If true, that'd be a very high number. Intel can get 2 on some benchmarks, but s...

deepnotderp · on July 19, 2017

Sure. In theory Skylake can deliver ~8uOPs per cycle in parallel.

Do they in real code?

No.

The Mill team claims (with no running general purpose code OR data of any sort) that they can. YMMV, but I bet Intel sleeps safe. Which sucks because I actually want innovation in computer architecture, which is a notoriously uninnovative industry, and the Mill has some genuinely good ideas, but I don't think they'll work here.

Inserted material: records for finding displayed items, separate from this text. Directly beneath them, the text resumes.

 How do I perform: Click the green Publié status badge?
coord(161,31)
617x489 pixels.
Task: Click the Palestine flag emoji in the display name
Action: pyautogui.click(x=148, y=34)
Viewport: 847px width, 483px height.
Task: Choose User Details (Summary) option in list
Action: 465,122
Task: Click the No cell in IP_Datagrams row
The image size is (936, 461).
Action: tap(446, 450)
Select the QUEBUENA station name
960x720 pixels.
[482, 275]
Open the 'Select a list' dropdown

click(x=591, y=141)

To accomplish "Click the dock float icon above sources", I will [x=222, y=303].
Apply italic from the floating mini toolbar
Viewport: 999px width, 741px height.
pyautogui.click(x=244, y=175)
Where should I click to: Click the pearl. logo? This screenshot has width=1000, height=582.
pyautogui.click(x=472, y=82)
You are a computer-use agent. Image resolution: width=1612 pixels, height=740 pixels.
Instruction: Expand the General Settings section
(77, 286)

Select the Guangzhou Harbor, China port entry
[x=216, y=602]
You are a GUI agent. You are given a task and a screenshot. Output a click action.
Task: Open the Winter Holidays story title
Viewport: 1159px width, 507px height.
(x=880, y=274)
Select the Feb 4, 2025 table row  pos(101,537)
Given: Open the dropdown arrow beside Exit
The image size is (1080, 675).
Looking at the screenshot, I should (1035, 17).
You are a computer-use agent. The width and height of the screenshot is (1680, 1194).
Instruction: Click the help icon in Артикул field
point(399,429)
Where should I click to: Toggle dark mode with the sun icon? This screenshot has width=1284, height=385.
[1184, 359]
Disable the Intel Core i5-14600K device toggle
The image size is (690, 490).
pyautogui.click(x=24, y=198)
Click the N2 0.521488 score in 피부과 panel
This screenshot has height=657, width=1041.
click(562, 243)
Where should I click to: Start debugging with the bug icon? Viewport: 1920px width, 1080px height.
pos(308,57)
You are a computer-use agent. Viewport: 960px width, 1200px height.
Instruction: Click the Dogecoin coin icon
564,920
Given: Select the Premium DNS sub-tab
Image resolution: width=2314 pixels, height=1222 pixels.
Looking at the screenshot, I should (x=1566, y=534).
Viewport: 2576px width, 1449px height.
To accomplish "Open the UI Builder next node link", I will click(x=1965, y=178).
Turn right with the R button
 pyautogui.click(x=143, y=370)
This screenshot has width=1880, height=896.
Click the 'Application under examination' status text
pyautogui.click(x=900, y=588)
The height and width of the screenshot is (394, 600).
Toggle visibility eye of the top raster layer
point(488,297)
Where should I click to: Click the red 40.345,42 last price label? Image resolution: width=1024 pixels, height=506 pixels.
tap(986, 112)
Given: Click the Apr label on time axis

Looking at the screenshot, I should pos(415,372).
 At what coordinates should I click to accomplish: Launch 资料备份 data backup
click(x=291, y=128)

Veedrac · on July 19, 2017

> In theory Skylake can deliver ~8uOPs per cycle in parallel.

4 µop/cycle after fusion.

http://www.agner.org/optimize/blog/read.php?i=650

jimrandomh · on July 19, 2017

ILP and IPC are not the same thing. ILP (instruction-level parallelism) is the number of instructions executed in a non-stalled clock cycle. IPC (instructions per clock) is the average number of instructions executed per clock, including clock cycles spent waiting for main memory and recovering from branch mis-prediction.

phkahler · on July 19, 2017

See slide 44:

https://riscv.org/wp-content/uploads/2016/01/Wed1345-RISCV-W...

It is very dependent on the workload.

on July 19, 2017

[deleted]

naasking · on July 19, 2017

Decades of optimization on a crap architecture. The Mill has been able to learn from the mistakes made in every architecture to date. The kind of comparison you make doesn't mean anything as a result.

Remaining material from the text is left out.